(Data records)

===============

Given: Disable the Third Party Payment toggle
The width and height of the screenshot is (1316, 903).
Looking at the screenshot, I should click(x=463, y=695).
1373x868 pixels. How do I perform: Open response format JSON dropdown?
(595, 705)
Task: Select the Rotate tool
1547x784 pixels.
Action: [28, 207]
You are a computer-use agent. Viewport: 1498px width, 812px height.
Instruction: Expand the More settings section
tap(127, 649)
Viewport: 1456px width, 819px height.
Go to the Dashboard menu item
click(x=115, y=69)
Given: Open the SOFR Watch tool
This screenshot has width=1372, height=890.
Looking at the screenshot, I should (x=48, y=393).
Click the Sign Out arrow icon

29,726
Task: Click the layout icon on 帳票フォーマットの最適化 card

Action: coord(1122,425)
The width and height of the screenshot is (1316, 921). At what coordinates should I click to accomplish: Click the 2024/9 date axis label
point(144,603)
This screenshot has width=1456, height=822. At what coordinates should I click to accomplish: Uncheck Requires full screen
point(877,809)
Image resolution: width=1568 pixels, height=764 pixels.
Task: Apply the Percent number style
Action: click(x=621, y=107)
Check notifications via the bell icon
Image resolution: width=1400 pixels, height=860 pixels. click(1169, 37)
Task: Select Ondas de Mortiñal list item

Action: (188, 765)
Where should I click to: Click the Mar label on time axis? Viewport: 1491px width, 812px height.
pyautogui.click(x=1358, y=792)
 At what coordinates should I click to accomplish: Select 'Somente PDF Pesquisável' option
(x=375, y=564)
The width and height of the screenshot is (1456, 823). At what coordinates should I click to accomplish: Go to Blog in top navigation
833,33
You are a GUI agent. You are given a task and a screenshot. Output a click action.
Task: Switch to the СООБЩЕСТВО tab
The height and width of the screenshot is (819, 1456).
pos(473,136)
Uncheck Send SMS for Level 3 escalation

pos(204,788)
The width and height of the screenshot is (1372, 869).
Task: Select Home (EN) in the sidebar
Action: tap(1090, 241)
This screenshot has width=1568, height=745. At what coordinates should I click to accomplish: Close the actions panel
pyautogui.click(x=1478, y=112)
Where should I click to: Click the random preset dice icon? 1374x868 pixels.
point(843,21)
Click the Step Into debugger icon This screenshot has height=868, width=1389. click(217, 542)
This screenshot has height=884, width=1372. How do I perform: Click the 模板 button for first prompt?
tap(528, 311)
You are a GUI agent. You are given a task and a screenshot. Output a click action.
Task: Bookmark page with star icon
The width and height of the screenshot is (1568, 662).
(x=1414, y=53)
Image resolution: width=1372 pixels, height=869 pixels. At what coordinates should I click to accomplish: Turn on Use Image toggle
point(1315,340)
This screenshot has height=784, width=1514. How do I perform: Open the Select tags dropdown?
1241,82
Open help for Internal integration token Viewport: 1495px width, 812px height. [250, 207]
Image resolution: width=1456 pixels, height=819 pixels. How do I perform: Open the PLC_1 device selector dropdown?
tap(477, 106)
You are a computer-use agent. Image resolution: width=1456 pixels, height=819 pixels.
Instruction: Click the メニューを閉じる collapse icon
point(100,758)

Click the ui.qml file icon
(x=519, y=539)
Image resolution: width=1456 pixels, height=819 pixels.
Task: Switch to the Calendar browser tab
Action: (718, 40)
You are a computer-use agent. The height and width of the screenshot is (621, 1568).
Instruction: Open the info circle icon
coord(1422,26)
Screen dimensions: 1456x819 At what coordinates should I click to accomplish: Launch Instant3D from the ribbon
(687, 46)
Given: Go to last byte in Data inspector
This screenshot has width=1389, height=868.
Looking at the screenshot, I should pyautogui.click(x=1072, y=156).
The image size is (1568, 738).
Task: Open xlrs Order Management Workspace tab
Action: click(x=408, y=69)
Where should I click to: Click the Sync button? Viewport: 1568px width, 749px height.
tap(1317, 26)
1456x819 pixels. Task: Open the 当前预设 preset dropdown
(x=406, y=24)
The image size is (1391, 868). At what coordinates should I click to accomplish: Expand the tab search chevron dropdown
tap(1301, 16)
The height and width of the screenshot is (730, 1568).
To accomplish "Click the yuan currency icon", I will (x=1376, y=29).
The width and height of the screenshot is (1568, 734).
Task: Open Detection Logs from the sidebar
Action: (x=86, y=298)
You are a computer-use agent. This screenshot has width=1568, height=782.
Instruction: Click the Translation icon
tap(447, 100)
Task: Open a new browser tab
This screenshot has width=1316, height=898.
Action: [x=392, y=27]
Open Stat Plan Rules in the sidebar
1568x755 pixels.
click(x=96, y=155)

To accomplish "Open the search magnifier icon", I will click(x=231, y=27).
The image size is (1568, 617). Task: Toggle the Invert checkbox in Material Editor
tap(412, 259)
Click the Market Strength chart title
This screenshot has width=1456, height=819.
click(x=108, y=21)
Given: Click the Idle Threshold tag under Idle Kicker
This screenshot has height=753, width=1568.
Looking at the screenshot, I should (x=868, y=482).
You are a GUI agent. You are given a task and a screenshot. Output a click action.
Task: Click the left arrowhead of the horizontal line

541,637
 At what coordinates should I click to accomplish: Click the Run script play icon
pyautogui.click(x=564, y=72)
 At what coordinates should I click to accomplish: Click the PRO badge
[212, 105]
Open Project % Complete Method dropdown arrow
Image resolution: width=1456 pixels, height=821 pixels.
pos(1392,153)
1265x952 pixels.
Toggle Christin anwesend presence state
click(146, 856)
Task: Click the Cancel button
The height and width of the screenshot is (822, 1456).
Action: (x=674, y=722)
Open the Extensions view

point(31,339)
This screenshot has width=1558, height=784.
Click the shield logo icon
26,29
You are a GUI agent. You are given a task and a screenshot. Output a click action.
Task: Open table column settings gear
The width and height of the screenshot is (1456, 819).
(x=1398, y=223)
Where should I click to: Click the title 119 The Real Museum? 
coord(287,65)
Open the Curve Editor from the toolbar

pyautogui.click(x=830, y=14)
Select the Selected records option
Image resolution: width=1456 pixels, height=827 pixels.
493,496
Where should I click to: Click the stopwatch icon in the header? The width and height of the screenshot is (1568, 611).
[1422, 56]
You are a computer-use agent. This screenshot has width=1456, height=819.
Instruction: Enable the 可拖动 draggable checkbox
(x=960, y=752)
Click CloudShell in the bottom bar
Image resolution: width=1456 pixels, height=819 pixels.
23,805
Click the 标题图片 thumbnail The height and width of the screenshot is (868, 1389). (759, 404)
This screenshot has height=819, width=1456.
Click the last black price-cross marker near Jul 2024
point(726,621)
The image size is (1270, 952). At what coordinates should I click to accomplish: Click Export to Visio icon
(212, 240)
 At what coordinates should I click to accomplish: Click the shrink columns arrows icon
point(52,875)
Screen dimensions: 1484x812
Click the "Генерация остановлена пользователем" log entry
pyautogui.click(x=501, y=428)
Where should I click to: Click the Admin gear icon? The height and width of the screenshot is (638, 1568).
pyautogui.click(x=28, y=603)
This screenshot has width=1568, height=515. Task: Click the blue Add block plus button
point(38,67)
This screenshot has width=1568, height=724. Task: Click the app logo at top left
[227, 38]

===============

**Work required:** Repeat the entries above exactly, leaving nothing out.

**Response:**
Given: Disable the Third Party Payment toggle
The width and height of the screenshot is (1316, 903).
Looking at the screenshot, I should click(x=463, y=695).
1373x868 pixels. How do I perform: Open response format JSON dropdown?
(595, 705)
Task: Select the Rotate tool
1547x784 pixels.
Action: [28, 207]
You are a computer-use agent. Viewport: 1498px width, 812px height.
Instruction: Expand the More settings section
tap(127, 649)
Viewport: 1456px width, 819px height.
Go to the Dashboard menu item
click(x=115, y=69)
Given: Open the SOFR Watch tool
This screenshot has width=1372, height=890.
Looking at the screenshot, I should (x=48, y=393).
Click the Sign Out arrow icon

29,726
Task: Click the layout icon on 帳票フォーマットの最適化 card

Action: coord(1122,425)
The width and height of the screenshot is (1316, 921). At what coordinates should I click to accomplish: Click the 2024/9 date axis label
point(144,603)
This screenshot has width=1456, height=822. At what coordinates should I click to accomplish: Uncheck Requires full screen
point(877,809)
Image resolution: width=1568 pixels, height=764 pixels.
Task: Apply the Percent number style
Action: click(x=621, y=107)
Check notifications via the bell icon
Image resolution: width=1400 pixels, height=860 pixels. click(1169, 37)
Task: Select Ondas de Mortiñal list item

Action: (188, 765)
Where should I click to: Click the Mar label on time axis? Viewport: 1491px width, 812px height.
pyautogui.click(x=1358, y=792)
 At what coordinates should I click to accomplish: Select 'Somente PDF Pesquisável' option
(x=375, y=564)
The width and height of the screenshot is (1456, 823). At what coordinates should I click to accomplish: Go to Blog in top navigation
833,33
You are a GUI agent. You are given a task and a screenshot. Output a click action.
Task: Switch to the СООБЩЕСТВО tab
The height and width of the screenshot is (819, 1456).
pos(473,136)
Uncheck Send SMS for Level 3 escalation

pos(204,788)
The width and height of the screenshot is (1372, 869).
Task: Select Home (EN) in the sidebar
Action: tap(1090, 241)
This screenshot has width=1568, height=745. At what coordinates should I click to accomplish: Close the actions panel
pyautogui.click(x=1478, y=112)
Where should I click to: Click the random preset dice icon? 1374x868 pixels.
point(843,21)
Click the Step Into debugger icon This screenshot has height=868, width=1389. click(217, 542)
This screenshot has height=884, width=1372. How do I perform: Click the 模板 button for first prompt?
tap(528, 311)
You are a GUI agent. You are given a task and a screenshot. Output a click action.
Task: Bookmark page with star icon
The width and height of the screenshot is (1568, 662).
(x=1414, y=53)
Image resolution: width=1372 pixels, height=869 pixels. At what coordinates should I click to accomplish: Turn on Use Image toggle
point(1315,340)
This screenshot has height=784, width=1514. How do I perform: Open the Select tags dropdown?
1241,82
Open help for Internal integration token Viewport: 1495px width, 812px height. [250, 207]
Image resolution: width=1456 pixels, height=819 pixels. How do I perform: Open the PLC_1 device selector dropdown?
tap(477, 106)
You are a computer-use agent. Image resolution: width=1456 pixels, height=819 pixels.
Instruction: Click the メニューを閉じる collapse icon
point(100,758)

Click the ui.qml file icon
(x=519, y=539)
Image resolution: width=1456 pixels, height=819 pixels.
Task: Switch to the Calendar browser tab
Action: (718, 40)
You are a computer-use agent. The height and width of the screenshot is (621, 1568).
Instruction: Open the info circle icon
coord(1422,26)
Screen dimensions: 1456x819 At what coordinates should I click to accomplish: Launch Instant3D from the ribbon
(687, 46)
Given: Go to last byte in Data inspector
This screenshot has width=1389, height=868.
Looking at the screenshot, I should pyautogui.click(x=1072, y=156).
The image size is (1568, 738).
Task: Open xlrs Order Management Workspace tab
Action: click(x=408, y=69)
Where should I click to: Click the Sync button? Viewport: 1568px width, 749px height.
tap(1317, 26)
1456x819 pixels. Task: Open the 当前预设 preset dropdown
(x=406, y=24)
The image size is (1391, 868). At what coordinates should I click to accomplish: Expand the tab search chevron dropdown
tap(1301, 16)
The height and width of the screenshot is (730, 1568).
To accomplish "Click the yuan currency icon", I will (x=1376, y=29).
The width and height of the screenshot is (1568, 734).
Task: Open Detection Logs from the sidebar
Action: (x=86, y=298)
You are a computer-use agent. This screenshot has width=1568, height=782.
Instruction: Click the Translation icon
tap(447, 100)
Task: Open a new browser tab
This screenshot has width=1316, height=898.
Action: [x=392, y=27]
Open Stat Plan Rules in the sidebar
1568x755 pixels.
click(x=96, y=155)

To accomplish "Open the search magnifier icon", I will click(x=231, y=27).
The image size is (1568, 617). Task: Toggle the Invert checkbox in Material Editor
tap(412, 259)
Click the Market Strength chart title
This screenshot has width=1456, height=819.
click(x=108, y=21)
Given: Click the Idle Threshold tag under Idle Kicker
This screenshot has height=753, width=1568.
Looking at the screenshot, I should (x=868, y=482).
You are a GUI agent. You are given a task and a screenshot. Output a click action.
Task: Click the left arrowhead of the horizontal line

541,637
 At what coordinates should I click to accomplish: Click the Run script play icon
pyautogui.click(x=564, y=72)
 At what coordinates should I click to accomplish: Click the PRO badge
[212, 105]
Open Project % Complete Method dropdown arrow
Image resolution: width=1456 pixels, height=821 pixels.
pos(1392,153)
1265x952 pixels.
Toggle Christin anwesend presence state
click(146, 856)
Task: Click the Cancel button
The height and width of the screenshot is (822, 1456).
Action: (x=674, y=722)
Open the Extensions view

point(31,339)
This screenshot has width=1558, height=784.
Click the shield logo icon
26,29
You are a GUI agent. You are given a task and a screenshot. Output a click action.
Task: Open table column settings gear
The width and height of the screenshot is (1456, 819).
(x=1398, y=223)
Where should I click to: Click the title 119 The Real Museum? 
coord(287,65)
Open the Curve Editor from the toolbar

pyautogui.click(x=830, y=14)
Select the Selected records option
Image resolution: width=1456 pixels, height=827 pixels.
493,496
Where should I click to: Click the stopwatch icon in the header? The width and height of the screenshot is (1568, 611).
[1422, 56]
You are a computer-use agent. This screenshot has width=1456, height=819.
Instruction: Enable the 可拖动 draggable checkbox
(x=960, y=752)
Click CloudShell in the bottom bar
Image resolution: width=1456 pixels, height=819 pixels.
23,805
Click the 标题图片 thumbnail The height and width of the screenshot is (868, 1389). (759, 404)
This screenshot has height=819, width=1456.
Click the last black price-cross marker near Jul 2024
point(726,621)
The image size is (1270, 952). At what coordinates should I click to accomplish: Click Export to Visio icon
(212, 240)
 At what coordinates should I click to accomplish: Click the shrink columns arrows icon
point(52,875)
Screen dimensions: 1484x812
Click the "Генерация остановлена пользователем" log entry
pyautogui.click(x=501, y=428)
Where should I click to: Click the Admin gear icon? The height and width of the screenshot is (638, 1568).
pyautogui.click(x=28, y=603)
This screenshot has width=1568, height=515. Task: Click the blue Add block plus button
point(38,67)
This screenshot has width=1568, height=724. Task: Click the app logo at top left
[227, 38]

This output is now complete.